Anyway…it all got me to wondering whether there were pet Christmas peeves skulking around our office. Personally, I don’t have any pet peeves about any holiday – except maybe Ground Hog Day . But that’s a whole other BLOG subject.

So I did a quick and dirty survey of colleagues in adjacent cubes, the names of whom will remain anonymous, lest they be revealed as the Christmas curmudgeons they are.

Well, would you believe, all told, I have only nine peeves to reveal. (Nine! To the Brits 50!)

Here are the results (drum roll)…….

Top on my anecdotal top pet Christmas peeve list: The crowds. This compares with the top Brit peeve of novelty accessories. About crowds, my colleagues note over-crowded stores, excessively long checkout lines in stores, as well as long lines in parking lots and post offices. One of my colleagues was especially effusive in his remarks, stating, his peeve was “commuting with over 100,000 flaming idiots, (he exaggerates, I’m sure), who normally don’t commute and are carrying a half dozen big packages and/or three screaming kids who are on a sugar high and as annoying as all get out.”

Well, okay, then.

The number two pet Christmas peeve among my colleagues are about transportation – road, rail and air – congestion. This compares with “the sales” as the number two Brit peeve. Another of my effusive colleagues (well, we are writers, after all), provided this mental visual: Commuter trains full of folks going home for the holidays who don’t know the first thing about train etiquette and do stuff like get to the top of an escalator and ...stop. (Look out be-low!!!)

The number three, four and five peeves, respectively, surly, overworked store staff and rude people in far greater numbers; not enough time and being overbooked with events; and the incessant Christmas music everywhere including TV commercials.

These compare with the Brits’ number three, four and five peeves: Christmas Carol ringtones, traffic and queues (lines).

My colleagues’ six, seven and eight peeves: all the shopping hype, including fake sales (horrors!), and endless commercials; having to hang out with people you don’t really want to hang with, (or debating whose family to go to on Christmas day); and the shorter, dark days.

This compares with the number six, seven and eight Brit peeves of unwelcome relatives, shopping and Christmas advertisements – bringing us native English-speakers a bit closer Christmas peeve-wise.

Number nine peeve, according to my colleagues, is all the media hype about the “political correctness” that has evolved over the past few years about Christmas and whether we should be saying happy holidays or this or that or Bah-Humbug.

This compares with the ninth peeve in the UK: drunks – about which I have absolutely no comment (except that the number 11 peeve is a hangover). 

Of course there is one in every crowd: we have one colleague here who said his pet Christmas peeve is fruit cake. (Oh, come on!

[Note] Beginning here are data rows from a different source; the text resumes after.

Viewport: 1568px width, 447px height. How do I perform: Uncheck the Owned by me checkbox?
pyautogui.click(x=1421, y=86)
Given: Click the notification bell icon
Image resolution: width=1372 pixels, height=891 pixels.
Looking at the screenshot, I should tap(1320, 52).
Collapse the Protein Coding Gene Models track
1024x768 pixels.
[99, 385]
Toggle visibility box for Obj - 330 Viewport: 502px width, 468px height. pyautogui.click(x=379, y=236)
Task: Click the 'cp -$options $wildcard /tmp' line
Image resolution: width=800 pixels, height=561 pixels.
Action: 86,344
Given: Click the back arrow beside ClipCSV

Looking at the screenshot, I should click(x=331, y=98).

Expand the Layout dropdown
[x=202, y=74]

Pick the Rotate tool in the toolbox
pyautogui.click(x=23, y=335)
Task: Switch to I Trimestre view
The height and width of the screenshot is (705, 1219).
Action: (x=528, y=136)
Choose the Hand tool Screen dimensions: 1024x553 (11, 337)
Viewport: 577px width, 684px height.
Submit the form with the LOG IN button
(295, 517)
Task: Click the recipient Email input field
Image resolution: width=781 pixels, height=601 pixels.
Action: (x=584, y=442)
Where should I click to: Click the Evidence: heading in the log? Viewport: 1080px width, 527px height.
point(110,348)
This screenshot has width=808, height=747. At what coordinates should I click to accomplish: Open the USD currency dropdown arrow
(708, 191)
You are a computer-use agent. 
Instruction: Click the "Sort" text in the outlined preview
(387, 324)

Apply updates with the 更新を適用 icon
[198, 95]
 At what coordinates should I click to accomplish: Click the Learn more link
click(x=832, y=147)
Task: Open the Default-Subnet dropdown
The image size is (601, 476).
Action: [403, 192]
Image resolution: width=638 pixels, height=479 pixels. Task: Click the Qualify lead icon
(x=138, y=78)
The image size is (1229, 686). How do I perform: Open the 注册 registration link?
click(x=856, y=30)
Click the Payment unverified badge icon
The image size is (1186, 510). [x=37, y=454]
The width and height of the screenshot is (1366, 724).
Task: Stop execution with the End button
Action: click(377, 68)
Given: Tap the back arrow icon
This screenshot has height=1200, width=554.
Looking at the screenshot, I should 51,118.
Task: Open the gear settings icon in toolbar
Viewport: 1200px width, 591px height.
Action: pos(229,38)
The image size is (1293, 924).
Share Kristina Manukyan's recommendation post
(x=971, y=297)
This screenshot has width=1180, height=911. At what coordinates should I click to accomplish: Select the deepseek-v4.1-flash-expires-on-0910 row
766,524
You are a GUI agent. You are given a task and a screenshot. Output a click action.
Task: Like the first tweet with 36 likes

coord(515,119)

Some of our readers wrote to us after reading the story on our homepage about the UK survey and contributed their own pet peeves. Complaining was mentioned by several. And one reader had a genuine 21st Century peeve: “e-mail announcements from stores proclaiming free shipping. When you open the e-mail you see that you have to spend much more than you would want to, in order to receive the free shipping.  It should be free shipping for everything, or made clear in the original advertising page!!! How annoying!”

Annoying? Yes indeed – that’s what peeves are all about.

Nevertheless, I will risk your ire by wishing all a very joyful holiday season – whatever you celebrate, do it well.


Posted by Maria Weiskott on December 21, 2007 | Comments (2)


December 27, 2007
In response to: Bah-Humbug? Not So Much
bluechip commented:

How do you ever have the time to write blogs? Hope you and yours had a wounderful Christmas and have a Happy New Years Come visit us sometime, you moved? www.vermontredbarn.com




December 31, 2007
In response to: Bah-Humbug? Not So Much
maria weiskott commented:

Hi there in Vermont, About finding the time to blog -- we editors have SUCH an overflow of words whirling around in our heads, they spill over into BLOGS. It gives us another way to keep in contact with our readers. Thanks for writing! PS: Those bingo bags on your site are really imaginative! Very cool. There are probably many other uses for them, too.